Perlindungan-perlindungan personal terhadap perempuan yang semula berbasis klan dalam tradisi patriarki. Sebagaimana dinarasikan agama dianggap tak sanggup lagi menjawab persoalan ketertindasan perempuan terkini. Hal itu disebabkan adanya perubahan relasi gender dalam masyarakat pasca-industrialisasi dan modernisasi.
Tercatat dalam Sejarah Islam dan Dunia
Di lain pihak, mereka meyakini, agama seharusnya menjadi pegangan etis dan etos dalam membaca situasi kaum perempuan masa kini. Karena itu, kita butuhkan cara baca atau metode yang terbarukan sehingga agama tetap relevan sebagai pemandu perubahan. Kongres ini sangat penting untuk dicatat dalam sejarah Islam di Indonesia ataupun di dunia.

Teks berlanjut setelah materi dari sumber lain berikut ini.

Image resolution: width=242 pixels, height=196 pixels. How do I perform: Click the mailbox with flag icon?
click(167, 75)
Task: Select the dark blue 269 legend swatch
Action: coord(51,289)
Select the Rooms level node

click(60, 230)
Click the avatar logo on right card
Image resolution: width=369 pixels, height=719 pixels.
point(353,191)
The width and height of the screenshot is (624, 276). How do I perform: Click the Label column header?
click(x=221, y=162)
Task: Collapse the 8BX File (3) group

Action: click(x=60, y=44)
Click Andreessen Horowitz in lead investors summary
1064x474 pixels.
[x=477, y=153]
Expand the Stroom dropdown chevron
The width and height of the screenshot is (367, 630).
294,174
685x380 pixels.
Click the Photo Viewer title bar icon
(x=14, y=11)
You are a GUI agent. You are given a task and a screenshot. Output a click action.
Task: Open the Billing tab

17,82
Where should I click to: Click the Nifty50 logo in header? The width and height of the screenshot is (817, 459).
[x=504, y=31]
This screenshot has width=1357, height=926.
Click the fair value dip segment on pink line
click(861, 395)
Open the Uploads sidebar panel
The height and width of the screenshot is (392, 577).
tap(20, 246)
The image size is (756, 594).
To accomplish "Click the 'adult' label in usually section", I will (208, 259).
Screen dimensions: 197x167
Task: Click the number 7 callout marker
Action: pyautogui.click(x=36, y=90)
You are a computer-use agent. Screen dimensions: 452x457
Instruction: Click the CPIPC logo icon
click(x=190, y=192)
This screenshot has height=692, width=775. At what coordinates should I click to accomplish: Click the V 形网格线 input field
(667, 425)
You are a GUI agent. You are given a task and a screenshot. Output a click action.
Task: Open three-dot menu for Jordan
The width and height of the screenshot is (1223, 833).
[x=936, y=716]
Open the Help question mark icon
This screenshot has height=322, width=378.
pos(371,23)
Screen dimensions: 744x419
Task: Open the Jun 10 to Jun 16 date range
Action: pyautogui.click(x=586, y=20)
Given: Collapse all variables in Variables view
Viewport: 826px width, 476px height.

Kongres ini telah melegitimasi dan mengafirmasi kerja-kerja perempuan-perempuan ulama di Indonesia. Terutama mereka yang telah memiliki kesadaran keberpihakan untuk keadilan antara laki-laki dan perempuan.
Tinggal kemudian bagaimana ulama, terutama lelaki, sebagaimana Presiden Ashraf Ghani, mampu merekognisi capaian ini dan tak menganggapnya sebagai ancaman. Meski hasil fatwa mereka mungkin mengganggu kenyamanan para patriarki penunggang agama. []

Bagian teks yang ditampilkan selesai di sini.